The popularity of the tiny car has waned in recent years, but it's still a good starting point, simply because if you're buying new, there's no cheaper place to start.
Kia has upped the ante with the new Picanto, though. Despite its dreary 1.4-litre petrol engine, the Picanto has a long seven-year warranty, it looks pretty good and offers a few shiny things that'll make a 21-year-old sit up and pay attention, like Apple CarPlay.
Ms 21 thought it looked "a bit fancy" but agreed the $14,990 price for an automatic, plus a seven-year warranty, were pluses.
On the used side of the fence, look at something like a low-kilometre Honda Jazz from 2012 onward. It's another safe, well-made micro car with clever packaging, great fuel economy and gender neutral looks.
Again, there's plenty of choice in this category of modern hatchbacks and sedans, but treading the minefield of fashion gets a bit more difficult here, as prestige brands like Audi and Mercedes-Benz start to make their presence felt.
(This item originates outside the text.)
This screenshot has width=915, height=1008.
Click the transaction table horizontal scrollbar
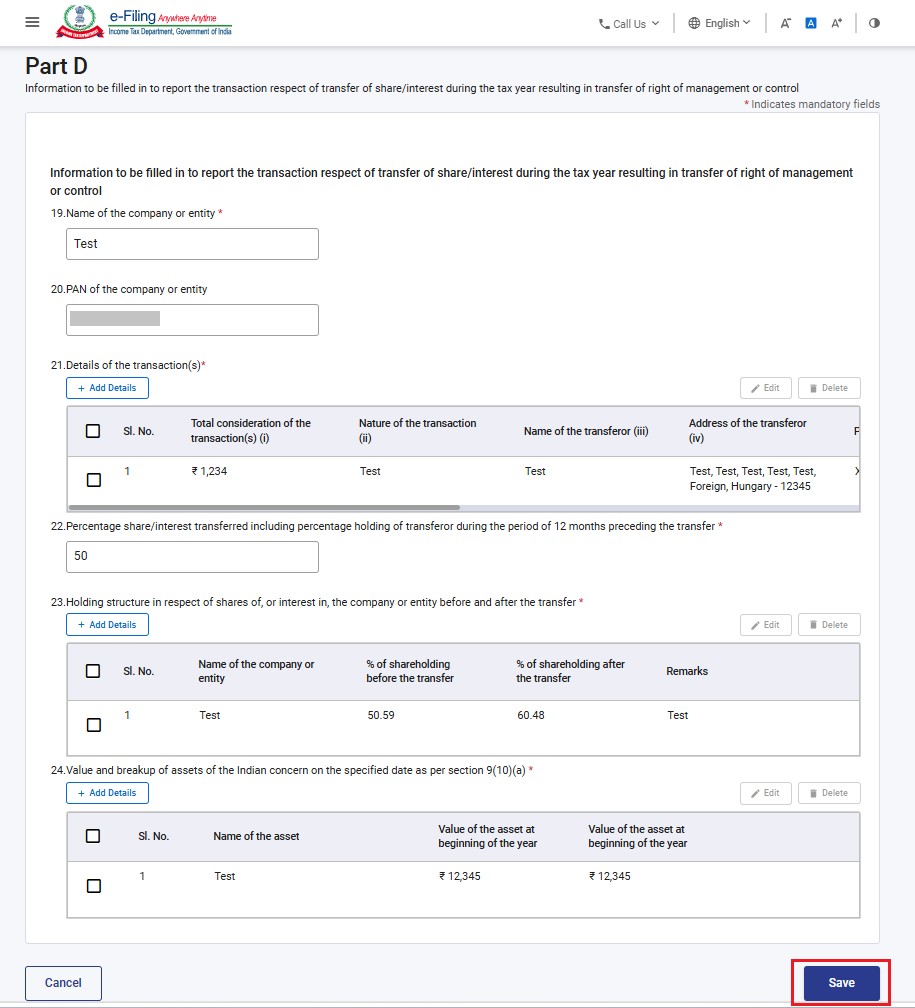click(x=264, y=507)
Resist the calls from brand-fan kids for something with a prestige badge, though – an Audi A1, for example, may be 'only' $28,600 before on roads at the entry level, but it's a relatively tiny car with limited spec compared to the rest of the segment – especially if you're after value-for-money.
It's also the start of the category where vehicle restrictions might start cutting in. State transport authorities essentially prohibit young drivers from a range of cars that fall outside of a particular power-to-weight ratio. For most states, that figure is 130kW per tonne.
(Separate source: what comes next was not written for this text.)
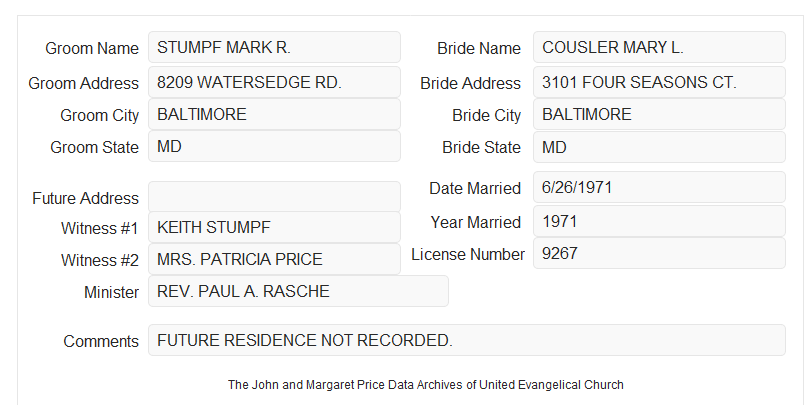The image size is (805, 405).
Task: Select the Witness #1 Keith Stumpf field
Action: (274, 227)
To put that into some perspective, let's look at the Volkswagen Golf range. The base 92TSI makes 90kW and weighs 1233kg. Doing the maths (1000 divided by the car's weight, times the car's power) gives us a figure of 72kW per tonne.
Apply the same maths to the company's top spec R, which weighs 1434kg and makes 206kW, and you get a power-per-tonne figure of 143kW, placing it outside the rules.
It's hard to look past the industry heavyweights here, with the Mazda3 range offering good looks, safety, reasonable fuel economy, good resale and five-door practicality. The $22,890 Maxx, in particular, is a good choice.
It's one of the liveliest segments in the market, but conversely, it's not necessarily where the smart money is for first car buyers. Take, for example, the Ford EcoSport Ambiente. It's a lovely little thing at around $21,000… but the Fiesta Ambiente on which it's largely based is a full $5000 less at retail.
Still, there's no doubting the style appeal of a cute little SUV, and Ms 21's eye was drawn (much to dad's horror) to the Mitsubishi ASX. "It's nice and plain, and that's a pretty good price," she opined, pointing to the base LS front-wheel drive. It's not a car I love, but it's roomy, reliable and easy to drive, though not up to date with safety tech.
My pick would be something like Toyota's new C-HR, though its high cost of entry for auto users (over $33,000 before on-roads) is a factor. Low cost of ownership and Toyota's solid resale will help here.
As an aside, it's been an interesting exercise tapping into the psyche of a couple of P-plate drivers and what does it for them in terms of a car. Ms 21 valued anonymity highly ("I wouldn't drive anything too flashy"), while basic safety like stability control and airbag systems also factored into her choice of car. Higher level safety tech like AEB and lane departure detection were outside her field of knowledge, though.
No matter which way you go, doing your homework is the key before heading out into the wild blue yonder.
No matter which way you go, doing your homework is the key before heading out into the wild blue yonder – and if you're buying in consultation with your P plater, rather than in isolation, allow me to wish you the best of luck. You're going to need it!